Uneinheitliches Bild
Was genau provoziert nun also mancherorts den Rückgang bei den Neuinfektionen – und damit möglicherweise auch das rasche Abflauen der vierten Welle? "Das ist pauschal sehr schwierig zu beantworten", schickt Francesco Cardona, Epidemiologe und Neonatologe an der MedUni Wien, voraus. "Es hat sich gezeigt, dass sich steigende Zahlen quasi überall auch immer in einer Verhaltensänderung widerspiegeln. Die Bevölkerung wird vorsichtiger, allein das kann Ansteckungen verhindern." Einschränkende Maßnahmen im Alltag (Maskenpflicht, Abstandregeln, etc.) tragen ebenfalls dazu bei und sind in vielen Ländern nach wie vor in Kraft.

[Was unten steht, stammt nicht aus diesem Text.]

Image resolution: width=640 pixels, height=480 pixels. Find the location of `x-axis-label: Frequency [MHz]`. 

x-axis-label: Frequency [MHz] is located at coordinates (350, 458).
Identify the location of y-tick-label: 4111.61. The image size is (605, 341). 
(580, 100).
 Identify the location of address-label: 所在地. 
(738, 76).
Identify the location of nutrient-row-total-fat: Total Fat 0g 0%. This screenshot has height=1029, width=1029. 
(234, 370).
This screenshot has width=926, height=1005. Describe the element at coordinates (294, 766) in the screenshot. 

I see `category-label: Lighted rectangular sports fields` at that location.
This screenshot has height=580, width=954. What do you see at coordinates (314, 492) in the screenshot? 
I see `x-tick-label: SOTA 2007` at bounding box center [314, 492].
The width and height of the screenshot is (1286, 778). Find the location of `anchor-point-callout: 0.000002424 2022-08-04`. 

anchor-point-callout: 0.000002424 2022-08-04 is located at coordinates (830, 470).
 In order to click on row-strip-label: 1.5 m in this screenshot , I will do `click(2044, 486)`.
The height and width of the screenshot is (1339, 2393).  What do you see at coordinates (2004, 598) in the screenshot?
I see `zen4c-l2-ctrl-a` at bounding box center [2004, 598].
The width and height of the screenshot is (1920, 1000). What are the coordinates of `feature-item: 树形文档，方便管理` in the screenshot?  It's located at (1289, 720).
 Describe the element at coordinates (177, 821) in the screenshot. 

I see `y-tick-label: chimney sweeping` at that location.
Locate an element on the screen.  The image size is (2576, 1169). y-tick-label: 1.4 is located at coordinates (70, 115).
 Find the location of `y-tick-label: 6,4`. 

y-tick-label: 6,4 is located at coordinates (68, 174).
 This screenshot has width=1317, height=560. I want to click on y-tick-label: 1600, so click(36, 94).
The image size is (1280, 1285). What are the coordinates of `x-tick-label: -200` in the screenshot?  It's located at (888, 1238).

Eine These, die auf alle Nationen mit grassierender Delta-Mutation (infektiöser als frühere Varianten) zutreffen könnte: Je ansteckender ein Virus, desto schneller durchseucht es den Pool an verfügbaren Wirten – und verschwindet auch entsprechend rasch wieder. Zwar könne diese Theorie den Infektionsrückgang in manchen Ländern miterklären, "global gesehen gibt es aber immer noch ein riesiges Reservoir an für das Virus empfänglichen Menschen".
Um eine Trendwende im Infektionsgeschehen als solche benennen zu können, müsse ohnehin erst geklärt werden, "ob es sich um ein reales Sinken oder ein Sinken aufgrund niedriger Testraten handelt". Für alle genannten Nationen sei vorstellbar, dass die Zahlen nach einem Knick wieder steigen. In Großbritannien bleibt laut Cardona zudem abzuwarten, ob sich die Öffnungsschritte Mitte Juli nicht doch noch in steigenden Zahlen manifestieren.
Ähnliche Verläufe
Auffallend sei, "dass die epidemiologischen Kurven in vielen Ländern doch annährend parallel verlaufen". Hier könnte der globale Reiseverkehr eine Rolle spielen, ebenso wie die Tatsache, "dass es seit Beginn der Pandemie große Infektionsbewegungen gibt, die selbst durch Restriktionen auf Landesebene schwierig zu steuern scheinen". Nur sehr strenge Maßnahmen – siehe Australien oder Neuseeland – seien sehr gut geeignet, große Infektionsbewegungen einzudämmen
In Großbritannien wirken laut Cardona allerdings jedenfalls bereits die Immunisierungseffekte, vor allem durch die Impfung und zu einem kleineren Teil durch Genese, zusammen. "In der Altersgruppe der Über-40-Jährigen verfügen schon über 90 Prozent über einen gewissen Schutz." Zuletzt wurden dort über eine Million Menschen vorsorglich in Corona-Quarantäne geschickt. Auch in der breiten Isolation von Kontaktpersonen und guten Contact Tracing sieht er eindämmendes Potenzial.
In den USA steigen die Infektionszahlen derzeit, vor allem im impfskeptischen Süden. Der oberste Immunologe des Landes, Anthony Fauci, spricht bereits von einer "Pandemie der Ungeimpften". Die Impfung ist und bleibe der wichtigste Schlüssel zur Eindämmung der Pandemie, sagt Cardona: "Wer glaubt, dass wir es ohne hohe Durchimpfungsrate – und wir reden hier von weit über 80 Prozent – hinbekommen, irrt."